Auf den Philippinen, nach Indonesien weltweit zweitgrößter Förderer von Nickelerz, wurde die Hälfte der Bergwerke in der ersten Jahreshälfte des vergangenen Jahres aus Gründen der Instandhaltung oder des Umweltschutzes geschlossen. Das Ministerium für Umweltschutz und natürliche Ressourcen des Landes setzte den Betrieb mehrerer Bergwerke aus, als Prüfungen ergaben, dass diese gegen Umweltschutzauflagen verstoßen hatten. Dadurch wurde das Angebotswachstum von Nickel als wichtiger Bestandteil von Batterien für Elektrofahrzeuge gedeckelt.
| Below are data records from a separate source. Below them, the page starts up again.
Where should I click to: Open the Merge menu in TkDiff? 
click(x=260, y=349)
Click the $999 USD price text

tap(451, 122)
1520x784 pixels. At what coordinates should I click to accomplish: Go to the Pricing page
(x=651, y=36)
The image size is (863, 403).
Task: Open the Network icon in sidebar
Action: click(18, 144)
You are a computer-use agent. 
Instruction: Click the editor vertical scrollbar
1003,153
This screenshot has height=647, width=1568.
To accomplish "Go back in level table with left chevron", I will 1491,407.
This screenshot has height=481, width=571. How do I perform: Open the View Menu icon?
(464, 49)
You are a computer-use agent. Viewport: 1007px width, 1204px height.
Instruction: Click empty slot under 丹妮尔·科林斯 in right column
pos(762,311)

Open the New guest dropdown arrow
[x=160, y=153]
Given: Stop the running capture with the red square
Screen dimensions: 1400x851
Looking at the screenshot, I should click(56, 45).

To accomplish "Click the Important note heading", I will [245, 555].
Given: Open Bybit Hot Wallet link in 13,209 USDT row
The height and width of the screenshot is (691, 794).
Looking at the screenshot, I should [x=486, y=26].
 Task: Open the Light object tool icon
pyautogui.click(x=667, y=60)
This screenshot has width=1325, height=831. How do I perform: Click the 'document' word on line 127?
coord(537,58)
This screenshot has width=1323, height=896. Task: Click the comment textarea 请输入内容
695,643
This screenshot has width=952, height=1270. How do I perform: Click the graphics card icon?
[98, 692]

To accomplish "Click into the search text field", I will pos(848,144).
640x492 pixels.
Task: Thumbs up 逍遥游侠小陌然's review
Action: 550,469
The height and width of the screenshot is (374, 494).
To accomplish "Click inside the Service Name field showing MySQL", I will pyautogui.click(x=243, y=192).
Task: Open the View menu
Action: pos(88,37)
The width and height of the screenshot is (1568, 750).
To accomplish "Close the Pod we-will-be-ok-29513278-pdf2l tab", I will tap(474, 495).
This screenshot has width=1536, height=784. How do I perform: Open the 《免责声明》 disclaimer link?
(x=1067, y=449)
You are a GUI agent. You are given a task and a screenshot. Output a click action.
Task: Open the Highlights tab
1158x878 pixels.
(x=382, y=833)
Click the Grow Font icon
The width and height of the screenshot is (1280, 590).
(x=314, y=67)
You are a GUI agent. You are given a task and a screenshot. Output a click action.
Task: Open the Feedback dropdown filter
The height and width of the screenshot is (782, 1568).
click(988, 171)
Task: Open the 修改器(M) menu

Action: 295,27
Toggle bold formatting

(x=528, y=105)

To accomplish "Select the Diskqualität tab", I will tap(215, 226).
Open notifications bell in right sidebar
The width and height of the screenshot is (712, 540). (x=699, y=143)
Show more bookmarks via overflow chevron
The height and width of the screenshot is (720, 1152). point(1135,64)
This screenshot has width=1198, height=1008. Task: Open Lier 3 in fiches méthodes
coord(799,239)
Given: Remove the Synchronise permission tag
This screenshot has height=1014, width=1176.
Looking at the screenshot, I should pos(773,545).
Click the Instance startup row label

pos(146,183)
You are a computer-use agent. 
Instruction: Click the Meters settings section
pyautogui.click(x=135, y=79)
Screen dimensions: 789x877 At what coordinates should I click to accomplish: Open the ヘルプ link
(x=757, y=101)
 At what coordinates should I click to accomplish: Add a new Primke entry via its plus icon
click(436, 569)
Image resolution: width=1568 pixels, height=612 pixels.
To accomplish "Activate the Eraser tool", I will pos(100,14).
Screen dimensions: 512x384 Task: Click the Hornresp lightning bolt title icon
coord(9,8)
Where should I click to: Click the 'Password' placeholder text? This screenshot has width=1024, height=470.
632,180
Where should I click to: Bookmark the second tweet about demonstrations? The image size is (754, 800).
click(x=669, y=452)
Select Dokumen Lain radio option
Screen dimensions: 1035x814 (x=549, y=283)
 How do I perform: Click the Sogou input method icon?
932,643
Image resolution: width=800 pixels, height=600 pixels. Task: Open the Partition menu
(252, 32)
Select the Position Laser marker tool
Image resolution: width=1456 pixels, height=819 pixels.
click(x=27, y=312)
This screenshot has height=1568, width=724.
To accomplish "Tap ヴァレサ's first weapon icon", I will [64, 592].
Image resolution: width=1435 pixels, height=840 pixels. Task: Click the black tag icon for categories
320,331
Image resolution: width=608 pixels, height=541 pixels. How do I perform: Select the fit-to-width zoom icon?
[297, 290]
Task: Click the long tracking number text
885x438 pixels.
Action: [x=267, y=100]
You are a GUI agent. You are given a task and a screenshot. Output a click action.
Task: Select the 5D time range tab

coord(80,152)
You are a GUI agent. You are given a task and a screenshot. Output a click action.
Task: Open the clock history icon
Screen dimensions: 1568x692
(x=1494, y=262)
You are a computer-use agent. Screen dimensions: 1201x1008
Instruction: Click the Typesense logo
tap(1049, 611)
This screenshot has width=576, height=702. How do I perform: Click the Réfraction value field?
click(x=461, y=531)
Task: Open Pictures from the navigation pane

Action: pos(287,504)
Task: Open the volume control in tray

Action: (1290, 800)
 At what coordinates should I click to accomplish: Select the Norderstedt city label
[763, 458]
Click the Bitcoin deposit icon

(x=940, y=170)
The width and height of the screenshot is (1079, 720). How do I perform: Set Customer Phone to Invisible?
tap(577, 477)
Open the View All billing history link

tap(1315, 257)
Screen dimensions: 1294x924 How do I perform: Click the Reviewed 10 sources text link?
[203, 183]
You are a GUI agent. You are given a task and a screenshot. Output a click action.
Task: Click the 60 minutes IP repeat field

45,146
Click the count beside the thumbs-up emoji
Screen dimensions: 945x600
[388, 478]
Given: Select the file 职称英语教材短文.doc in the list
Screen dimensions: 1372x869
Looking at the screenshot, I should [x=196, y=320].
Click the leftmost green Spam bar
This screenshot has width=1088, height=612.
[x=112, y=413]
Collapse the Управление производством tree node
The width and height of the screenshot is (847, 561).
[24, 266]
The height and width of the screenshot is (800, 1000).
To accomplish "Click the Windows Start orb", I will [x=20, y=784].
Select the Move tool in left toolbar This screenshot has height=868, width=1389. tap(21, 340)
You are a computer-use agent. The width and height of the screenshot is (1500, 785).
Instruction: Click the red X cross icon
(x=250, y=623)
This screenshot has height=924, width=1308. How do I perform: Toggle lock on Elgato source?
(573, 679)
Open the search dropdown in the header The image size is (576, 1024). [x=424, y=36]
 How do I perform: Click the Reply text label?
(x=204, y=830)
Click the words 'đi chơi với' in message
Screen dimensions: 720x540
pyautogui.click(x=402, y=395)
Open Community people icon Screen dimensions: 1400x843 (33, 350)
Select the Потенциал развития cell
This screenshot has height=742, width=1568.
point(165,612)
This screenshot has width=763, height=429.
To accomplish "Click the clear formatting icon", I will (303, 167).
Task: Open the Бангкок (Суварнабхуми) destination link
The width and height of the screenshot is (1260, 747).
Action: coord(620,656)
Der Kursanstieg bei Nickel in diesem Jahr, der hauptsächlich auf die Entscheidung Indonesiens zurückzuführen war, ab Januar 2020 (zwei Jahre früher als erwartet) den Export von Nickelerz zu stoppen, um mehr Nickel im Inland zu verarbeiten, wird durch die Maßnahmen der Philippinen noch weiter verstärkt (siehe Abbildung 4).
Kohle seit letztem Jahr ebenfalls Nutznießer von Umweltvorschriften und verzeichnete einen starken Kursanstieg verzeichnet (siehe Abbildung 5). Im Rahmen des EU-Emissionshandelssystem müssen Unternehmen Zertifikate für ihre Emissionen von Kohlenstoffverbindungen einholen. Die EU hat die Preise für diese Kohlenstoffzertifikate seit letztem Jahr erhöht und versucht dadurch, Unternehmen dazu zu bringen, auf sauberere Energiequellen umzusteigen.